If you go for a split schedule, it is important to take a good look at which muscle groups there are and which muscles you train at the same time. When determining which muscles will be trained together, it is best to distinguish between large muscle groups and small muscle groups.
Major muscle groups: chest, back, leg.
Small muscle groups: shoulders, biceps, triceps, abdomen, buttocks, calves.
There are many fitness exercises that are very useful and effective in building strength and muscle mass. We have classified them below into the different muscle groups. Choose which muscle you want to train per category and train your strength and muscle mass in a targeted way.
It is recommended to focus each training on one large muscle group and to train smaller muscle groups with it. Training a large muscle group takes a lot of energy. Your body does not have enough energy to train several large muscle groups in one workout. In addition, there are various strength exercises that do not train just one large muscle group. With many strength exercises you train a primary (large) muscle group and a secondary (smaller) muscle group at the same time.
For a number of muscle groups, you can easily train them in isolation. These are, for example, your core, your abs and your calves. You can therefore train these muscle groups whenever you want. For other muscle groups, it is not recommended to train them together in a combination other than that discussed above. For example, if you train the biceps together with the pectoral muscles, your biceps will also be loaded during the next training (with the back muscles). As a result, your biceps do not get enough rest and there is a high risk of overload.
Chest, shoulders and triceps
Your chest muscles are a large muscle group. Training your chest muscles is done with ‘press’ exercises. These are exercises where you push your weight away from you, such as the bench press, but also push-ups, for example. With these press exercises you never train purely your chest muscles, but you also use your shoulder muscles and triceps. It is therefore best to expand your training schedule with a few other exercises for your triceps and shoulders.
Back, biceps and core
The same applies to the back muscles and biceps as to the chest muscles, shoulders and triceps. The back is a large muscle group and can be divided into upper back and lower back muscles. You train the largest back muscles using pull-ups or row movements. These exercises not only train your back muscles, but also use the biceps. You can therefore train the biceps well together with your back muscles.

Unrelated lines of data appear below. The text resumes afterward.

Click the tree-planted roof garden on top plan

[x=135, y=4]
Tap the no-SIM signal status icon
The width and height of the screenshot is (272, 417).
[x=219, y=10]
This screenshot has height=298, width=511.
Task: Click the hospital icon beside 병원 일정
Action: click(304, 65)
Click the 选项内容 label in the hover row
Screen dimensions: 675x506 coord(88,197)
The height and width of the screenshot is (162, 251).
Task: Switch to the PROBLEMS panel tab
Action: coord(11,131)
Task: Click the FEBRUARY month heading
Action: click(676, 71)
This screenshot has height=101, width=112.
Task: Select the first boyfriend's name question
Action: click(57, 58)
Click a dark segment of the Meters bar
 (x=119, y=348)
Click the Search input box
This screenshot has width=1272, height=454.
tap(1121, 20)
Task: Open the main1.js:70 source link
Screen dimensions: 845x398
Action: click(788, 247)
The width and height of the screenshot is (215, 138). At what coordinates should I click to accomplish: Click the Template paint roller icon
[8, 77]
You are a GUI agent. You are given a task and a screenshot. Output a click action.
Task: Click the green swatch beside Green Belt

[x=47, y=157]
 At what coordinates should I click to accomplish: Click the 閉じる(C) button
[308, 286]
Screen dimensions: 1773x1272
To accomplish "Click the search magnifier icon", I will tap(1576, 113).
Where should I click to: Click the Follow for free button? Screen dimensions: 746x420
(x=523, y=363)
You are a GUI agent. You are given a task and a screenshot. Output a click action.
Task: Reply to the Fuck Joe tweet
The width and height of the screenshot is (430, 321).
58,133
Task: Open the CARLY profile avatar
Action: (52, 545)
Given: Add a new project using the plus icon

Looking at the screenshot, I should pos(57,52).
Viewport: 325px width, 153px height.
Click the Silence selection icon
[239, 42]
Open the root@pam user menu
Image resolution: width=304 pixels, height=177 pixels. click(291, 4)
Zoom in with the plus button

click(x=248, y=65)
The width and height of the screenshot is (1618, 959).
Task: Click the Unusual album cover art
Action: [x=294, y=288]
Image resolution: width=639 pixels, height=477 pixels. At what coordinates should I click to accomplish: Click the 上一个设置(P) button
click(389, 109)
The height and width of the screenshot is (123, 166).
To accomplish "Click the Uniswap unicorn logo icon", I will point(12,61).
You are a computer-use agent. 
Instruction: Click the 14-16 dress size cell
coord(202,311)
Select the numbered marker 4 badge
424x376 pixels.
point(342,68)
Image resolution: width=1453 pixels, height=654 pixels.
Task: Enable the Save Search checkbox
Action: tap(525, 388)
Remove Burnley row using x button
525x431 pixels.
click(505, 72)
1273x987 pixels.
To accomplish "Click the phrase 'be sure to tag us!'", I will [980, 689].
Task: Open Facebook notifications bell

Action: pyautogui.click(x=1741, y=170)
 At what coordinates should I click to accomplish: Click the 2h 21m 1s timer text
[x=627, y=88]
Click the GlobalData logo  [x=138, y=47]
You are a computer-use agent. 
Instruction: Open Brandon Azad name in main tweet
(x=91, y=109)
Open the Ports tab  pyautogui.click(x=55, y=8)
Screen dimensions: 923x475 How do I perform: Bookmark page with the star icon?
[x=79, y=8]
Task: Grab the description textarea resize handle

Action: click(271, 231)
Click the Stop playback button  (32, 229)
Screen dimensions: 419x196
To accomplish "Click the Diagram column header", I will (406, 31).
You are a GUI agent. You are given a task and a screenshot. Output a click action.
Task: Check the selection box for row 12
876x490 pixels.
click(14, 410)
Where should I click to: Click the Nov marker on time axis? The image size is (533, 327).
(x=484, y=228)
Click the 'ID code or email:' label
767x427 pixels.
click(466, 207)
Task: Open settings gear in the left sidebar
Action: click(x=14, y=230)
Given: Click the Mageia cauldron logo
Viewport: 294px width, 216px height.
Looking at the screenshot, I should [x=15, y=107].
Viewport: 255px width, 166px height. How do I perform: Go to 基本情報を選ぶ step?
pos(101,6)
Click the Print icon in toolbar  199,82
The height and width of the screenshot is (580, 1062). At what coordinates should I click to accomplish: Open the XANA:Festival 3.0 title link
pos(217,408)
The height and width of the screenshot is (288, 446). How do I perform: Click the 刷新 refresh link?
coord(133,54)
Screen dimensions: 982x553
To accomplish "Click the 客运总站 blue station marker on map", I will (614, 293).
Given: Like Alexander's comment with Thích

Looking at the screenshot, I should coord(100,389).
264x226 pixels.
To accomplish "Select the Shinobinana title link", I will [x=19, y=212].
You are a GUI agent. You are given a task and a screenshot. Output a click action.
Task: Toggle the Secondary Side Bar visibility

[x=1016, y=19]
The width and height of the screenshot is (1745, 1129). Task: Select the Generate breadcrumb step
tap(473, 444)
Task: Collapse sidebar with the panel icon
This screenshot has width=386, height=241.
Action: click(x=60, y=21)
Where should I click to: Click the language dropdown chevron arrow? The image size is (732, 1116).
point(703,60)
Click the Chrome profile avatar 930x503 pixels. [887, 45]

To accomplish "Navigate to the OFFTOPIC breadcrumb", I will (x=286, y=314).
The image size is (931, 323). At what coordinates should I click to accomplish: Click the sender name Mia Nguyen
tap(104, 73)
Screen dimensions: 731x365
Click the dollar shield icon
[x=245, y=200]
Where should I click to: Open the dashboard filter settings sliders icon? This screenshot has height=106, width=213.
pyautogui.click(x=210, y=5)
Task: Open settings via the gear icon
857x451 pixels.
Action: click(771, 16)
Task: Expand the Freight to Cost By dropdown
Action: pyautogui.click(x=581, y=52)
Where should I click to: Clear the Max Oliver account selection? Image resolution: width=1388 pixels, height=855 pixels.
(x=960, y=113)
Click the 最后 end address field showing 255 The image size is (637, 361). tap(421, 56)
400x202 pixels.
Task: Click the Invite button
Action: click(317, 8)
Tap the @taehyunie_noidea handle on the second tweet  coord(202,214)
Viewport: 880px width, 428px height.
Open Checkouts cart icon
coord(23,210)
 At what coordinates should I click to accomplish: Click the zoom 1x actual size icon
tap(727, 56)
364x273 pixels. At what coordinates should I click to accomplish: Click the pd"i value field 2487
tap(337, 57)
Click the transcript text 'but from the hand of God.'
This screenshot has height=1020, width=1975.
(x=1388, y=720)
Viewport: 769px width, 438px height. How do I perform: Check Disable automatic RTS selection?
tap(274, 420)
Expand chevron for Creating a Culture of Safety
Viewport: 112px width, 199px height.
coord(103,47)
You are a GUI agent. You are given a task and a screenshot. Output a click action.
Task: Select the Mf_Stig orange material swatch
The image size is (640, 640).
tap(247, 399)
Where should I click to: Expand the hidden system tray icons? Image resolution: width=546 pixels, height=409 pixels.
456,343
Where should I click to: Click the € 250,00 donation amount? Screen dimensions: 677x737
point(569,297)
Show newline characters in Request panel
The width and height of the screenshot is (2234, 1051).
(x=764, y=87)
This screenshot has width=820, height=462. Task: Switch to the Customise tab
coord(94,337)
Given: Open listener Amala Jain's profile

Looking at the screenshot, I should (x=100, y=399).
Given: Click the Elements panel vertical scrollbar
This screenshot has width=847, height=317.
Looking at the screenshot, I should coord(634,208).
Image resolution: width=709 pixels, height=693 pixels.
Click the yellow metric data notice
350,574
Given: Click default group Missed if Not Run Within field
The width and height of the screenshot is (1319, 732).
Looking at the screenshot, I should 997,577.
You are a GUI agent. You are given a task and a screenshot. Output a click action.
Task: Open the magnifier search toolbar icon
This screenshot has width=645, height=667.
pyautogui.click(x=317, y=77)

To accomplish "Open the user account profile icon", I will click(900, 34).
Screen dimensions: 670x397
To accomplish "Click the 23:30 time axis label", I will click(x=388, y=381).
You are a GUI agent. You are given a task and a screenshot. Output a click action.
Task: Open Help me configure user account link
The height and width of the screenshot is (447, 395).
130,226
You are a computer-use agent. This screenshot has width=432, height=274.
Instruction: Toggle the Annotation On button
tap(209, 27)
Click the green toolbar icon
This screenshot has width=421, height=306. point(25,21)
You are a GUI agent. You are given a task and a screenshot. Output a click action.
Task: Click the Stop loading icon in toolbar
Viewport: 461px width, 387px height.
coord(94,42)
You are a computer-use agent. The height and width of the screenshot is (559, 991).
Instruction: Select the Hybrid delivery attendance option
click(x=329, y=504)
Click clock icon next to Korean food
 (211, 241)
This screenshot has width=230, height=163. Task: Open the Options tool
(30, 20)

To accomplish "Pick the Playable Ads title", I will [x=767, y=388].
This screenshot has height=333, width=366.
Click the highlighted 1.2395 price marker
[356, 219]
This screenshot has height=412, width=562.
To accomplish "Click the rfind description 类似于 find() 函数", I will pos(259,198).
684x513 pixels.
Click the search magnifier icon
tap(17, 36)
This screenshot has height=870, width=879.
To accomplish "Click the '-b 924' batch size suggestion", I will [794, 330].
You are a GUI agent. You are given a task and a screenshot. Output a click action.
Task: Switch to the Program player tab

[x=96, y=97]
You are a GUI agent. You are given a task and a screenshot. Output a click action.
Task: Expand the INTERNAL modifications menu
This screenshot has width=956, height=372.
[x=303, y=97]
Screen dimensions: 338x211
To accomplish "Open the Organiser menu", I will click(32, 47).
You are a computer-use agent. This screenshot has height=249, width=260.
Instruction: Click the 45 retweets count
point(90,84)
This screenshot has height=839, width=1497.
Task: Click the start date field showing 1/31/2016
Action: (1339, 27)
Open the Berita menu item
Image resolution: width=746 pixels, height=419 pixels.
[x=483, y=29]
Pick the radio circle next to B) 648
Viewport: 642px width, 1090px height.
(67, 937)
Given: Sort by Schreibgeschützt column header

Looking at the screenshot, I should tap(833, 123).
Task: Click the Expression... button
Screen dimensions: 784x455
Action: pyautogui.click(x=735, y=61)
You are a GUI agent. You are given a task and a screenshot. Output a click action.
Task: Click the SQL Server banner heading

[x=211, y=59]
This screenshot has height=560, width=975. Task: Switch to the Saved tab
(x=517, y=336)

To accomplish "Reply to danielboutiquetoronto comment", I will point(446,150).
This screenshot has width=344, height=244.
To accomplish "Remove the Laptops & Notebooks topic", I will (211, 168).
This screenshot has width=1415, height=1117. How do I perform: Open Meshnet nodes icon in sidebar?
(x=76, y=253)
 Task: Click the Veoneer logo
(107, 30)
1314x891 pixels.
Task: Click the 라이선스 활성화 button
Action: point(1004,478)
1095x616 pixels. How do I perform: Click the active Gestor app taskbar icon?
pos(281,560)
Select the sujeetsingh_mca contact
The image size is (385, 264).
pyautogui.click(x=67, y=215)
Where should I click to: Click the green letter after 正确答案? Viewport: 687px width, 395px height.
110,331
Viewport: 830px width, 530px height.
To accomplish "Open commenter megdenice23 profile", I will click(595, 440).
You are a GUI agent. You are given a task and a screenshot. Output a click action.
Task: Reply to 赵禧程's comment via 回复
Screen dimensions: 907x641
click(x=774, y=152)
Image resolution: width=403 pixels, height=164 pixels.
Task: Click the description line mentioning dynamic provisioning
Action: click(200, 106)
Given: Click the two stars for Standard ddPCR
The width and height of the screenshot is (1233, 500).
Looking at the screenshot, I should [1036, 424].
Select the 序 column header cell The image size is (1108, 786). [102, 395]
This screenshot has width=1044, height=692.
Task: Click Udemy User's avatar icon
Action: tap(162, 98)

With heavy exercises for the back muscles, it is important not to skip your lower back. To make sure your back stays balanced, your lower back shouldn’t become the weak link. It is therefore best to train your lower back with core stability exercises. Although you could train abs at any time, this is a good time to train the abs together with the core exercises.
Legs, butt and calves
The leg muscles are the largest muscle group and therefore require the most training. Your leg muscles consist of the quadriceps (thigh at the front), hamstrings (thigh at the back) and calf muscles. With various exercises for the leg muscles you train both the hamstrings and the quadriceps. With a well-known leg exercise such as the squats, you also train your glutes. In addition, there are specific exercises for the glutes that also train your hamstrings. For that reason, it is best to train the leg muscles and buttocks together.